#### DATA FOR THIS TASK:
----
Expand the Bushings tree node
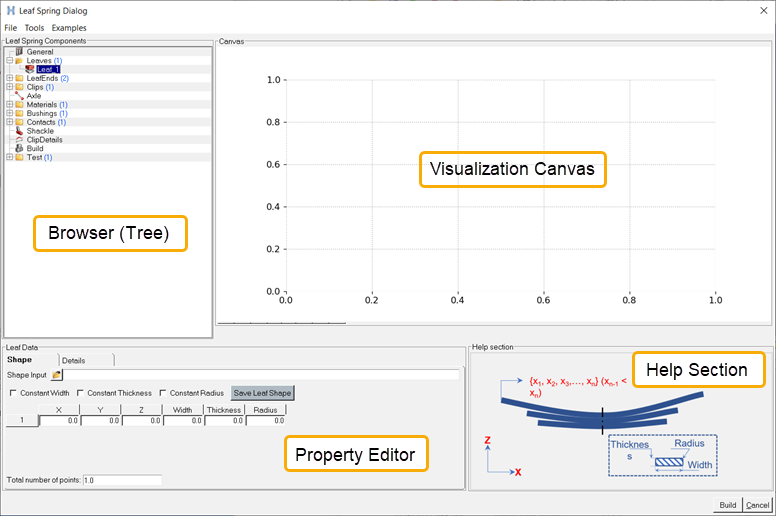This screenshot has width=776, height=516. tap(9, 113)
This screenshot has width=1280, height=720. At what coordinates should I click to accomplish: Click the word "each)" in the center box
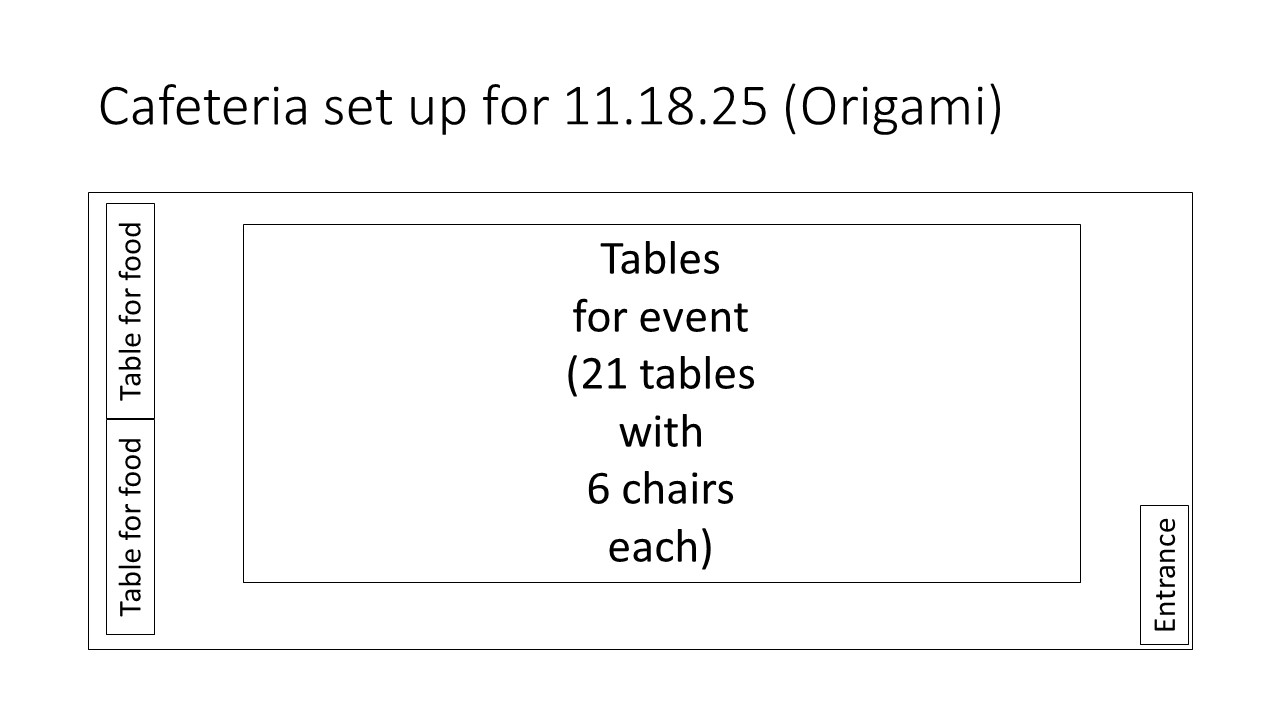(660, 548)
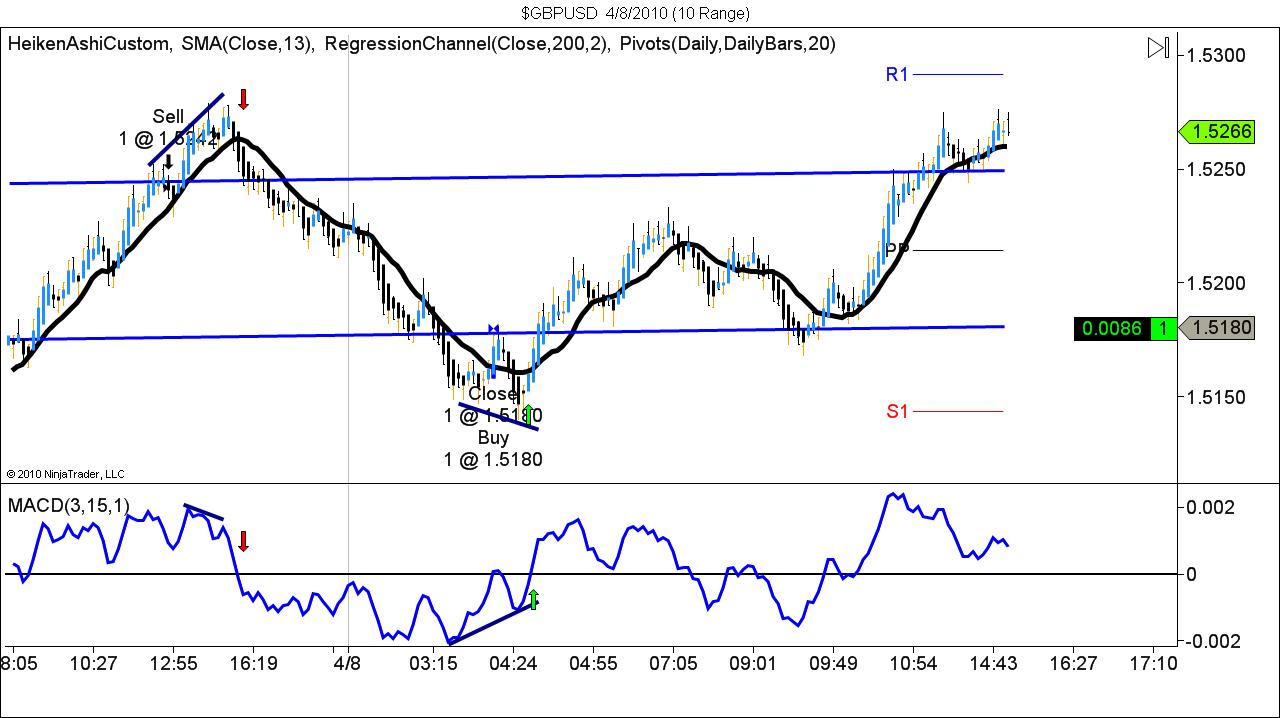Select the SMA(Close,13) indicator label
This screenshot has width=1280, height=718.
[x=248, y=44]
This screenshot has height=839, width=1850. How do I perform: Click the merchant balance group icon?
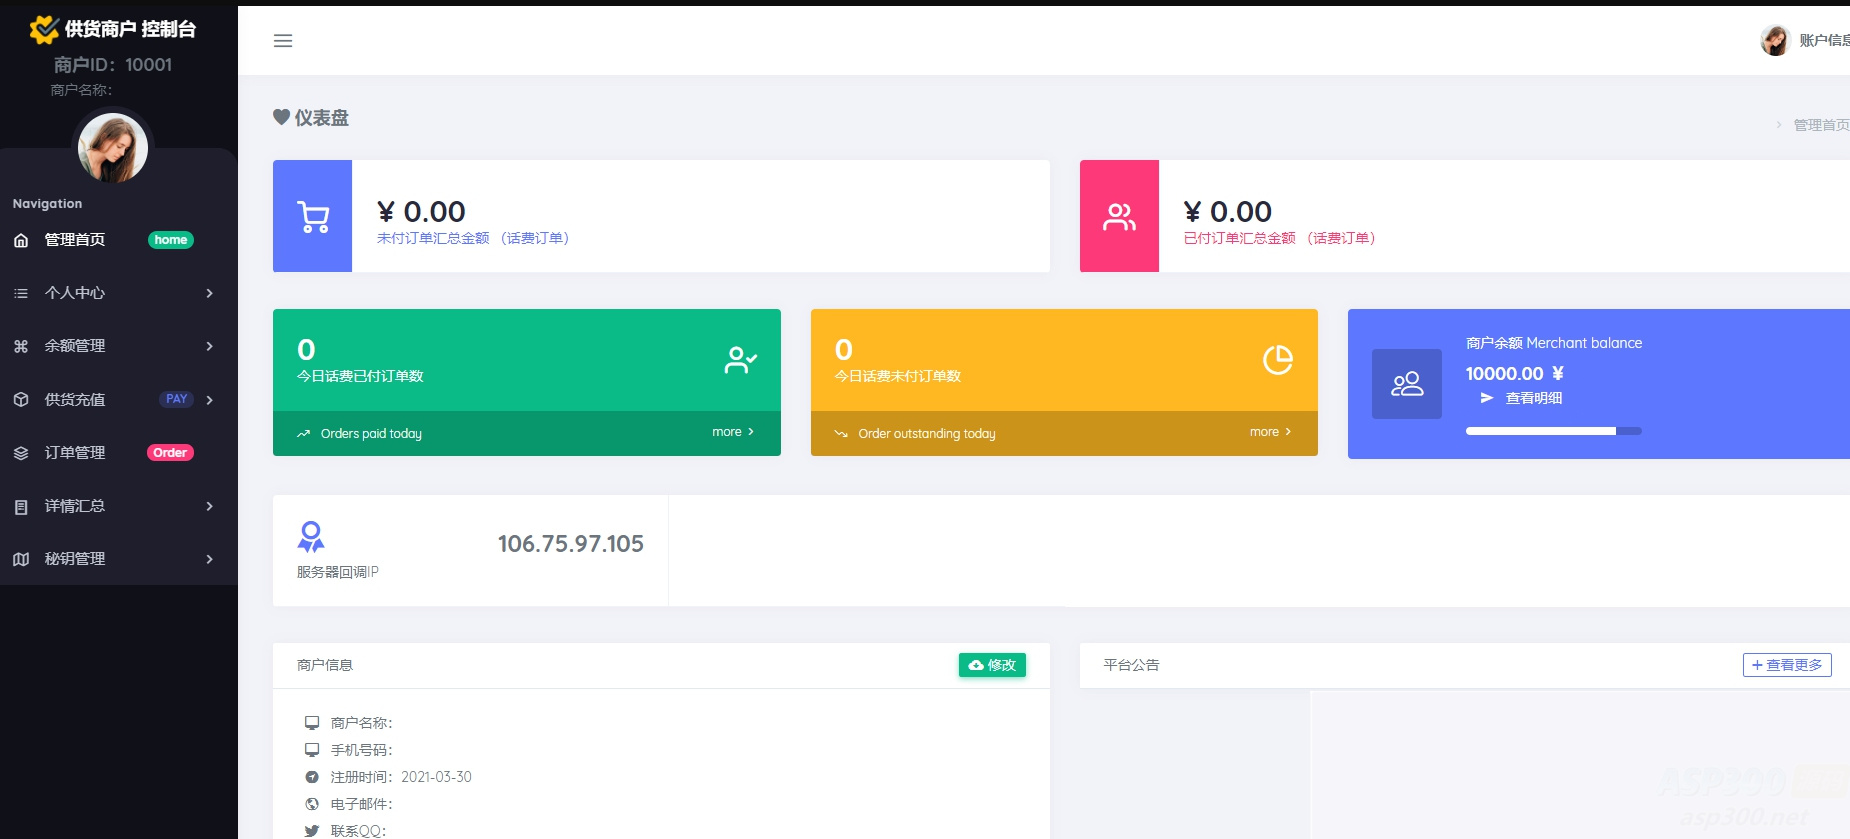1406,384
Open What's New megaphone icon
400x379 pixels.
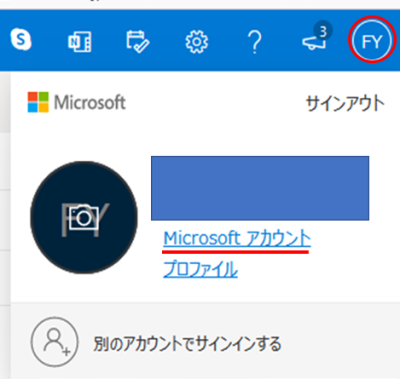[314, 43]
----
#### EXERCISE REQUIREMENTS:
Without the pictures, give back the entries exactly.

#### RESPONSE TO THIS TASK:
Expand the Bushings tree node
This screenshot has width=776, height=516. tap(9, 113)
This screenshot has width=1280, height=720. At what coordinates should I click to accomplish: Click the word "each)" in the center box
(660, 548)
Select the SMA(Close,13) indicator label
This screenshot has width=1280, height=718.
[x=248, y=44]
This screenshot has height=839, width=1850. How do I perform: Click the merchant balance group icon?
1406,384
Open What's New megaphone icon
400x379 pixels.
[314, 43]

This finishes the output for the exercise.